● WHAT TO DO: Quote the lines below word for word, beginning at the line that contains "Given: Tap the cloud icon in lördag row" and continuing through the line that contains "Looking at the".

-- START LISTED RECORDS --

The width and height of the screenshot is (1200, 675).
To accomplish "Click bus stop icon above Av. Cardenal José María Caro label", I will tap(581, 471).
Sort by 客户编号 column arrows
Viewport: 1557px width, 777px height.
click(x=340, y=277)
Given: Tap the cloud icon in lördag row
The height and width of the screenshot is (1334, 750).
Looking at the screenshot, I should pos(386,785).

-- END LISTED RECORDS --
-- START LISTED RECORDS --

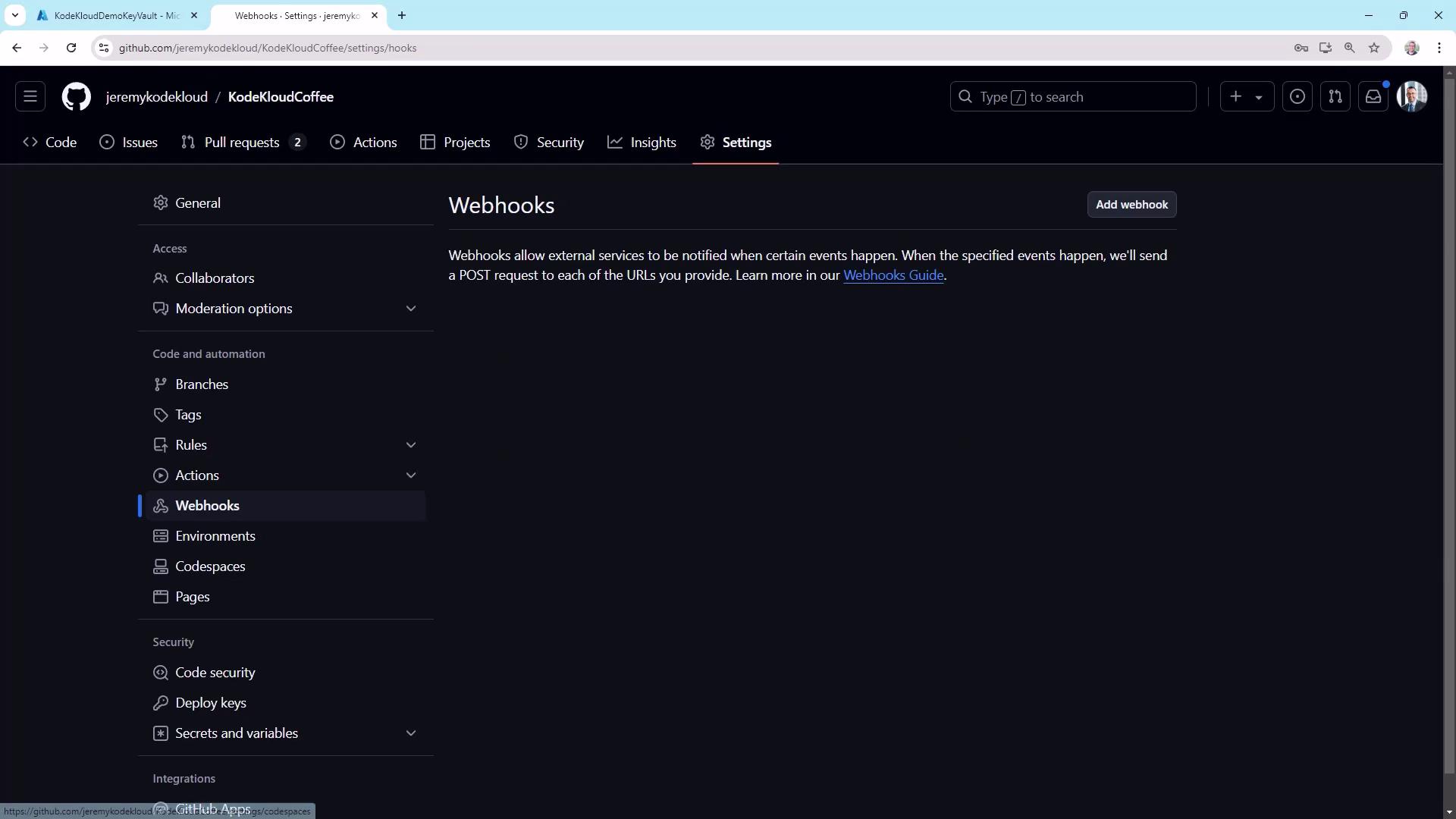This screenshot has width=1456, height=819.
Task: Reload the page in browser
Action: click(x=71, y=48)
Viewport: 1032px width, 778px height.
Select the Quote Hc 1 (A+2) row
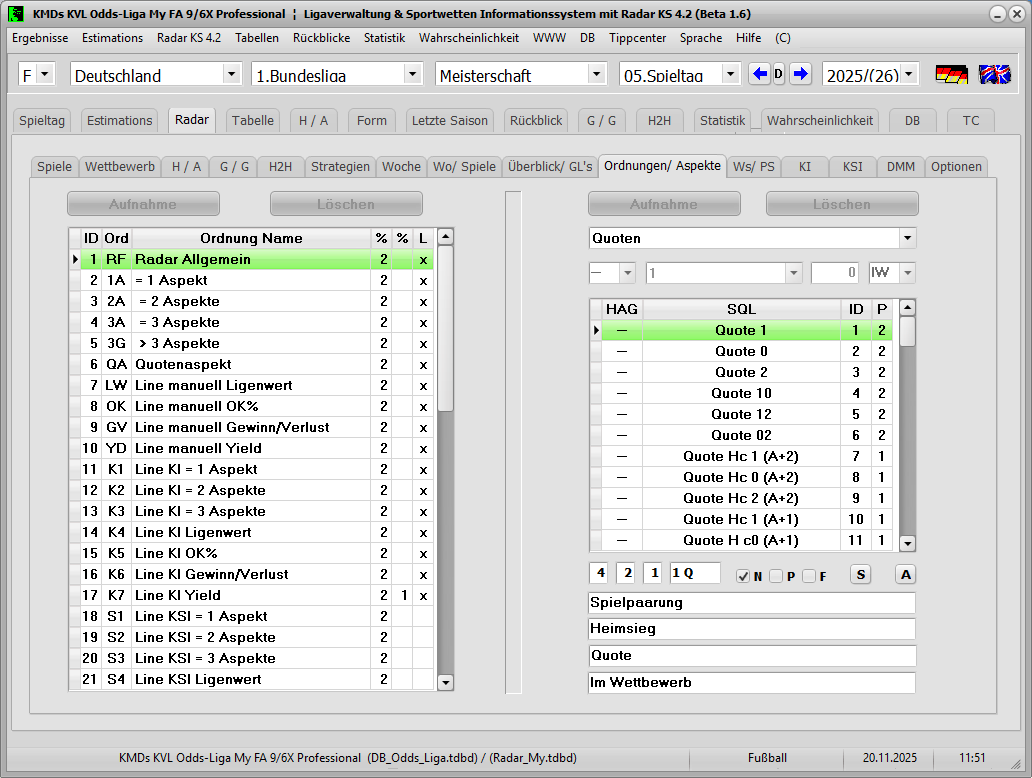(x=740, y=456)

-- END LISTED RECORDS --

● EXPECTED ANSWER:
Given: Tap the cloud icon in lördag row
The height and width of the screenshot is (1334, 750).
Looking at the screenshot, I should pos(386,785).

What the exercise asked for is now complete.